Francisco la miró unos segundos, evaluando el aspecto que tenía la muchacha. El conocía algunas debilidades y complejos femeninos a causa de su hermana menor, y adivinó que a la maestrita le disgustaba que su cabello se alborotase con lujuria, pues desmentía la imagen pulcra y modesta que ella quería transmitir. Sonrió, pensando que había encontrado un punto para hostigarla cuando quisiera. No era pelirroja, por cierto, su pelo tenía un matiz oscuro con reflejos cobrizos. Y sus ojos... Francisco se puso serio al ver que titilaban, humedecidos por unas lágrimas de impotencia que ella pugnaba por retener. Advirtió en ellos unos puntitos dorados, causantes de aquella mirada radiante. La maestra no era bella sino apetitosa, moldeada con las redondeces que gustan a un hombre.
Francisco sintió un latido desacompasado en la cabeza y se alarmó. Debían salir de allí cuanto antes. La tensión nerviosa que lo había acompañado todo el camino estaba a punto de traicionarlo. Se llevaría a la señorita O'Connor, a Eusebio y a Lucía y, cuando los viese encaminados, desaparecería él también. Un ataque se aproximaba, lo sabía. Bajó a Elizabeth y la tomó del brazo con rudeza.
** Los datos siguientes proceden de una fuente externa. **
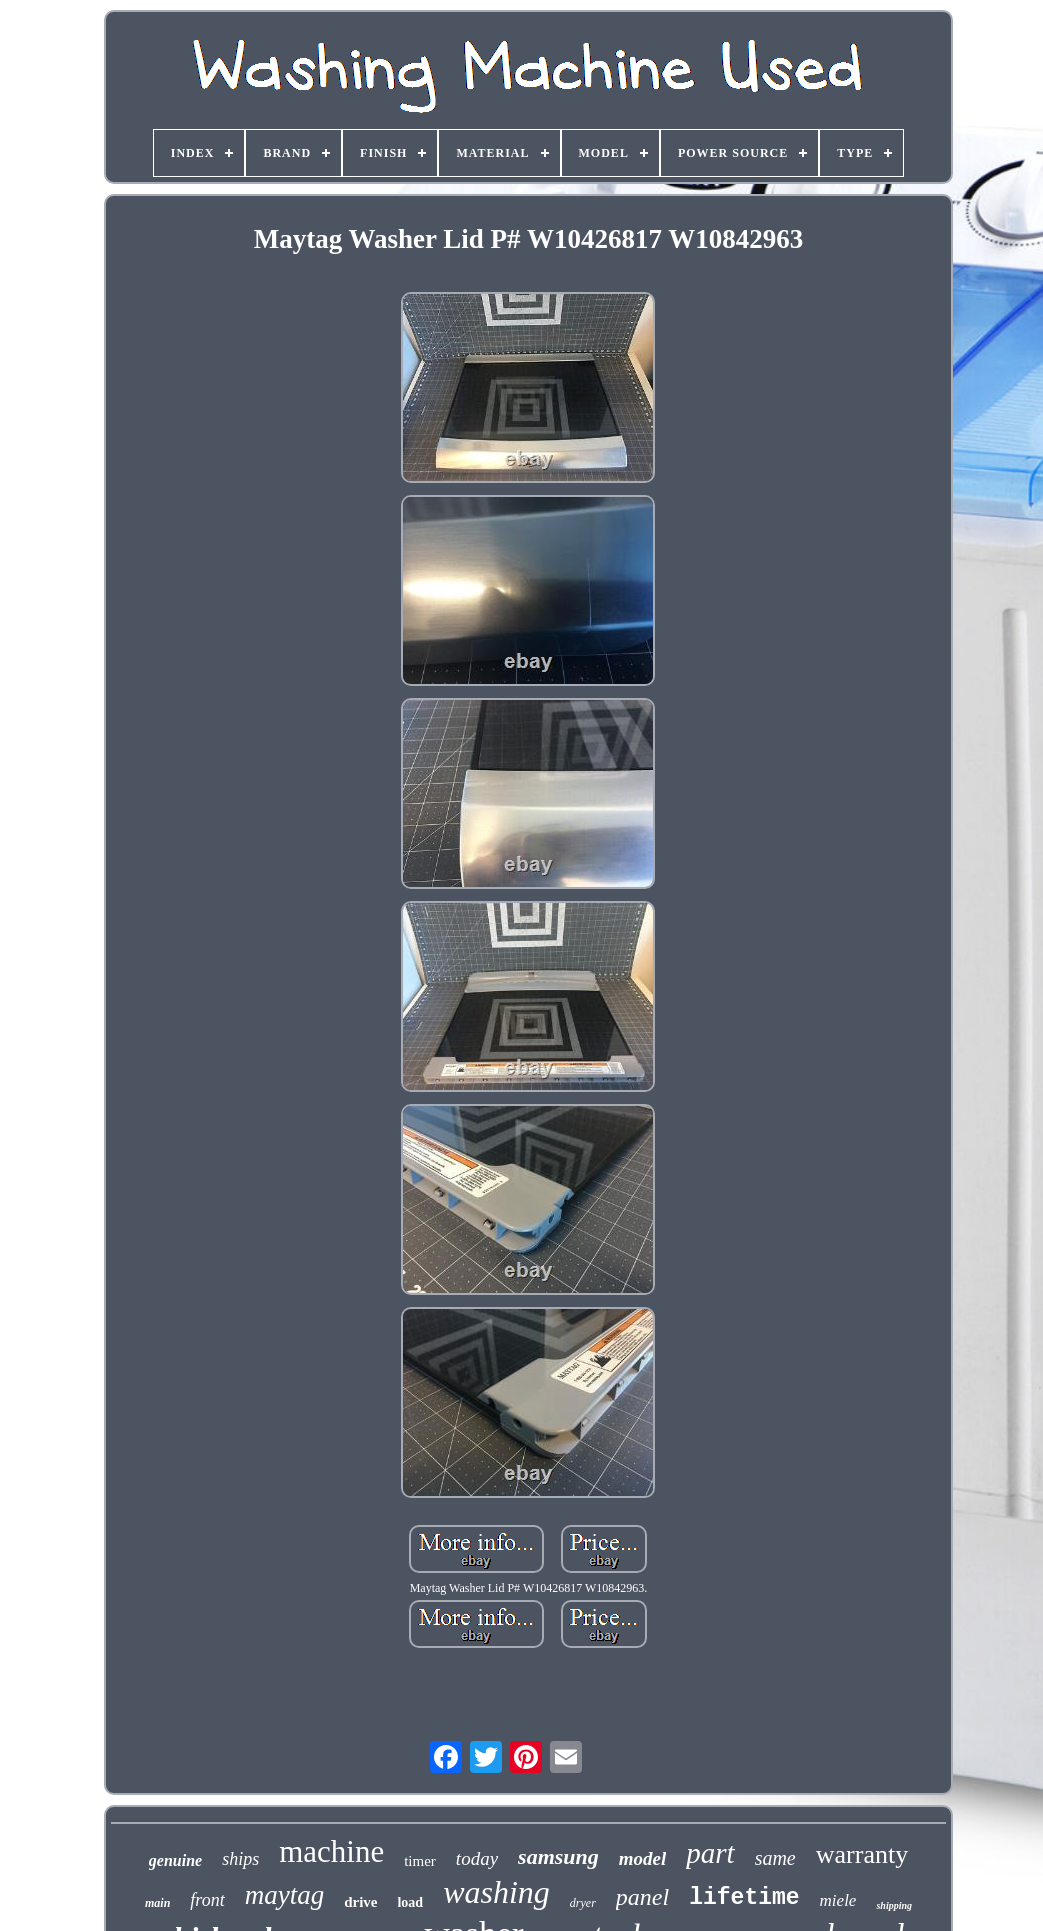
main (157, 1903)
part (710, 1853)
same (775, 1858)
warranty (862, 1854)
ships (240, 1859)
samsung (558, 1856)
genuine (175, 1860)
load (410, 1902)
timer (420, 1861)
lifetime (744, 1898)
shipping (894, 1905)
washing (496, 1892)
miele (838, 1900)
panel (642, 1897)
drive (360, 1902)
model (643, 1858)
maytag (284, 1895)
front (207, 1900)
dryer (583, 1903)
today (477, 1858)
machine (331, 1851)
—Escúcheme. No podemos quedarnos más tiempo. Si bien esta gente es amiga de los cristianos, cualquier mal paso en la conversación puede darlos vuelta, ¿me entiende? Fue insensato venir aquí. Tratemos de solucionar este enredo lo mejor posible. Debe aceptar la yegua —agregó, sin esperar respuesta—. Los indios se ofenden con facilidad. Ya veremos qué se hace con ella después. Que Eusebio la ate al carro, mientras yo trato de encauzar la despedida de Catriel.
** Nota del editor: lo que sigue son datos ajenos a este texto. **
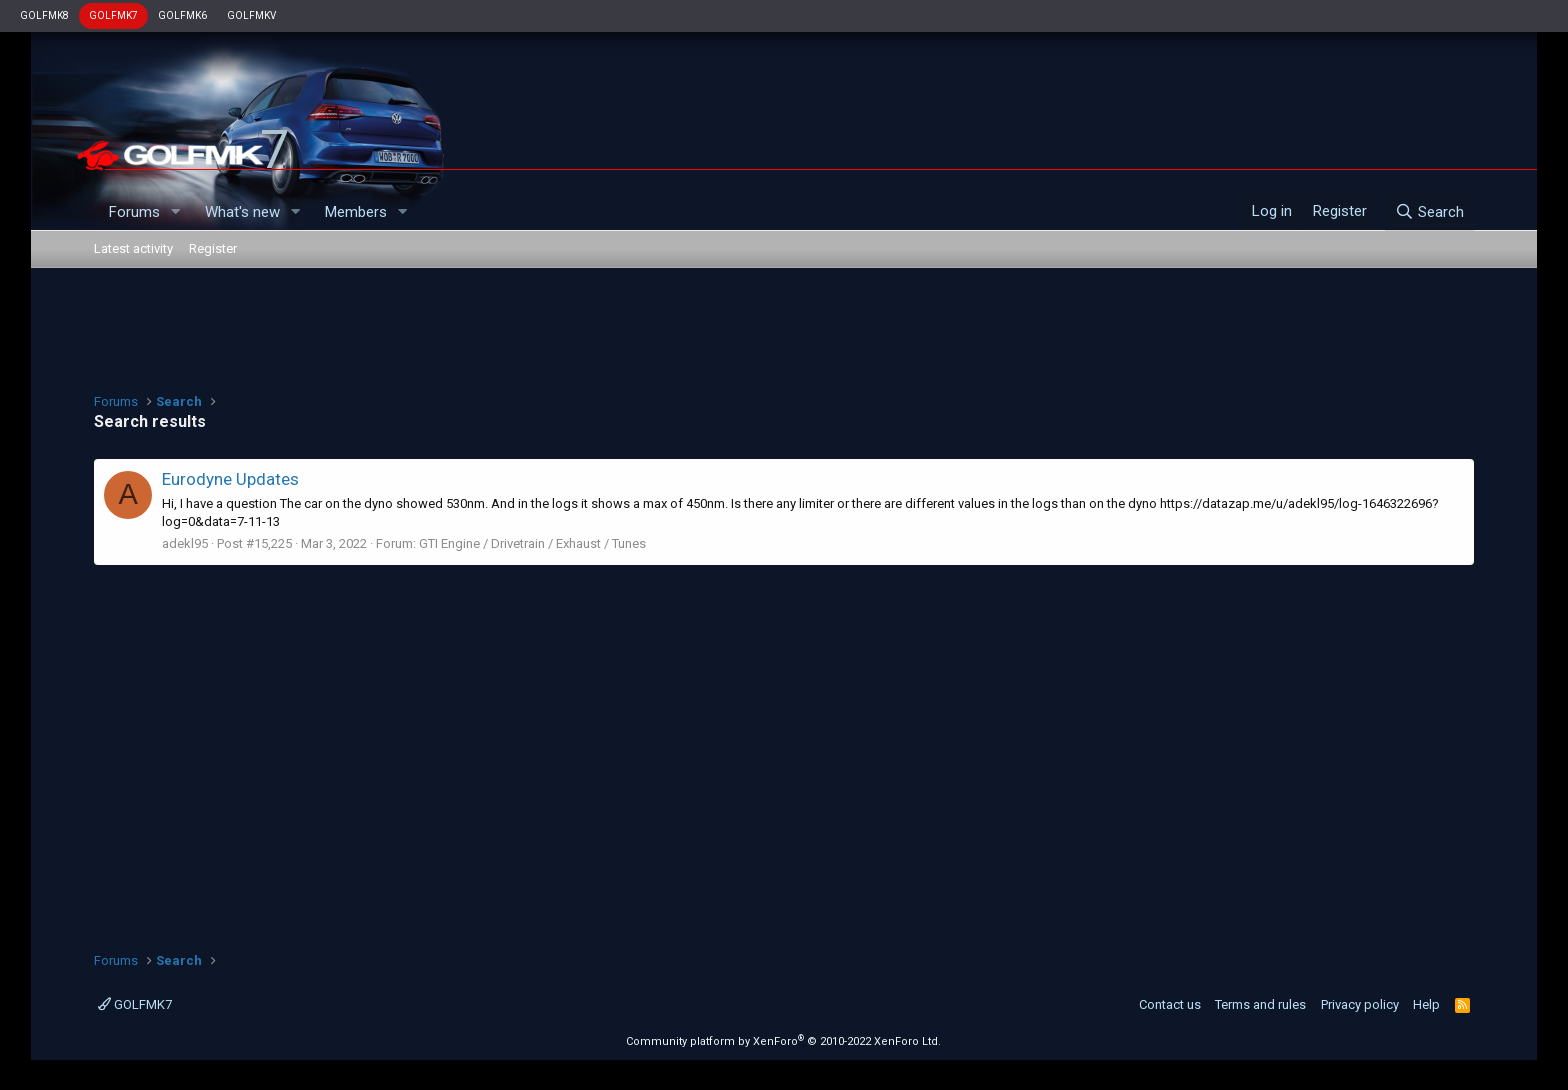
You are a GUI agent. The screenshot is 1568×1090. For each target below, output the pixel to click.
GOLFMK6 (182, 15)
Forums (134, 212)
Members (356, 212)
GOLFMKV (251, 15)
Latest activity (133, 248)
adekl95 (185, 543)
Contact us (1170, 1004)
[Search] (1429, 212)
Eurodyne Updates (230, 479)
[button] (176, 212)
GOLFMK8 (44, 15)
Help (1426, 1004)
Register (213, 248)
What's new (242, 212)
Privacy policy (1360, 1004)
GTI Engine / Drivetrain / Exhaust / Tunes (532, 543)
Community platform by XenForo (783, 1041)
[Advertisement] (784, 328)
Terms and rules (1260, 1004)
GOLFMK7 (113, 15)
—Oiga —comenzó Elizabeth, y Francisco la empujó hacia Lucía, confiando en que la negra, de puro miedo, estaría de su parte.
En efecto, Lucía se apresuró a organizar la partida.
—Vamos, mi niña, que por ahora están sobrios. No sabemos qué puede pasar más tarde. Jesús, María y José, hay historias que se cuentan de las orgías de esta gente... ¡horrorosas! —mientras hablaba, ella también empujaba a Elizabeth, con tanto ahínco que la hizo tropezar dos veces.
—Un momento, Lucía, no podemos irnos así.
—¿Por qué no? Deje que el señorito resuelva el protocolo de despedida, que sabrá hacerlo mejor que nosotras. Y que Eusebio, ya que estamos. El muy ladino no dijo nada, cualquiera diría que nos trajo a propósito.
—No puedo irme sin saber si aquí vive el Calacha.
—¡Por Dios, "Miselizabét"! Que no se da cuenta del peligro que corre en medio de estos salvajes, que a lo mejor están pensando en hacerla cautiva. ¡Virgen Santa, protégenos!
—Pero si Catriel es amigo...
—Amigo de quién, digo yo. Del que le conviene. Hoy de unos, mañana de otros.
—Eso mismo dijo Julián Zaldívar, pero de los cristianos.
—Ya ve, no se puede confiar en nadie. Vamos, mi niña, por lo que más quiera, apúrese. Que yo todavía quiero mover mis huesos un poco más, ver a mi patroncita y, si Dios me deja, comprarme un pedacito de tierra allá, de donde vino mi madre, para descansar cuando me lleven los ángeles.
La cháchara de Lucía iba empujando a Elizabeth hasta la carreta de Eusebio. El viejo ya estaba atando la yegua, tal como Santos le encomendó. En cuanto a éste, su conversación debía de ser convincente, pues Catriel lo miraba tranquilo, asintiendo cada vez que el lenguaraz le transmitía lo que decía. A Catriel le gustaba fingir que no entendía el castellano, era un rastro de orgullo que no podía negársele.